A propósito de la renuncia del papa Benedicto XVI, me permito alguna reflexión. Debo aclarar que soy laico, no religioso, pero sí profundamente creyente.
El pontificado, al papa Ratzinger, debe haberle significado una tarea harto difícil, habida cuenta que iba a hacerlo bajo la sombra de su antecesor que, a no dudarlo, fue un Papa que gozaba del aprecio de todos los católicos y, Benedicto XVI llegó al trono de Pedro sin gozar de muchos afectos que se diga. El carisma de Juan Pablo II era gigantesco y su sucesor más bien generaba ciertas resistencias. Sin embargo, independientemente de los inconvenientes que haya tenido que atravesar Su Santidad, a lo largo de su papado ha realizado cambios trascendentales en la Iglesia, entre otros, derogó el limbo; gracias a esa gestión, miles de inocentes niños que llegaron a ese lugar tibio e inocuo por no haber sido bautizados y, por lo tanto, estaban contaminados con el pecado original, pudieron salir de ahí y llegaron al cielo a la presencia de Dios Padre. Otra gestión muy interesante aunque bastante controversial fue la de sacar a la vaca y al burrito del nacimiento del niño Jesús. Además de todo esto, sin duda, el Papa alemán debe haber realizado muchas cosas importantes para el desarrollo y evolución de la Iglesia; eso está fuera de toda duda.

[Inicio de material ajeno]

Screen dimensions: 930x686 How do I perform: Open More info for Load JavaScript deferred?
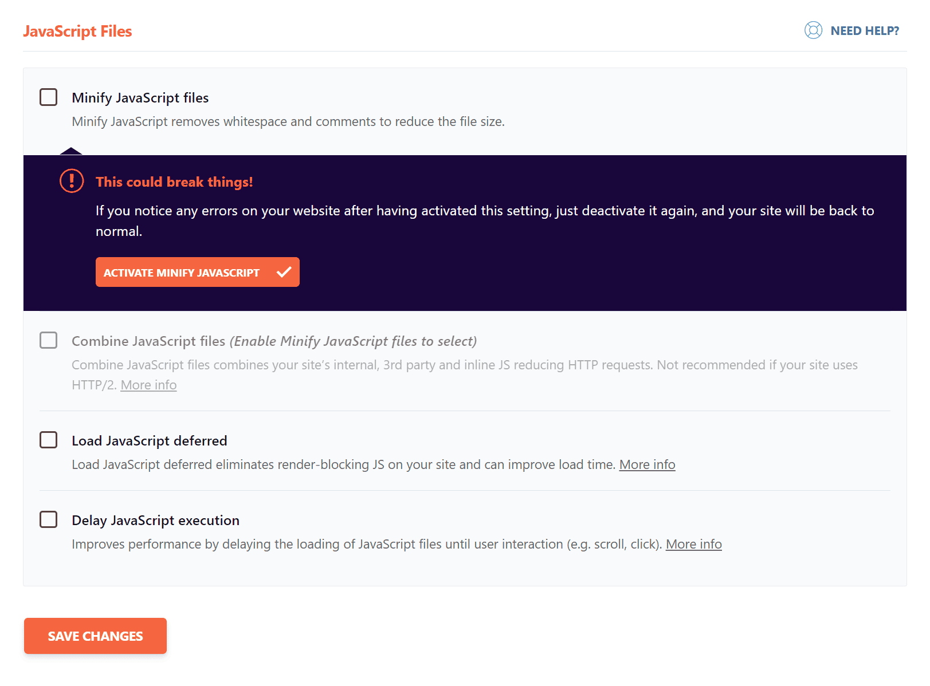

Independientemente de su obra pastoral y de las reacciones que, fundamentadas o no, han generado su decisión, me parece una actitud valiente y sincera su renuncia en pleno uso de sus facultades pero, enfrentando la realidad de que los años no pasan en vano y que, a muy corto plazo esas facultades se verán mermadas y disminuidas. Esta actitud es digna de admiración y aplauso. Es una actitud que contrasta con el empecinamiento que tienen algunos líderes políticos de aferrarse a los cargos y gobernar con títeres y testaferros que asumen responsabilidades no encomendadas. Gobiernan desde alguna cama de hospital, alejados de su país, engolosinados con el poder y la gloria.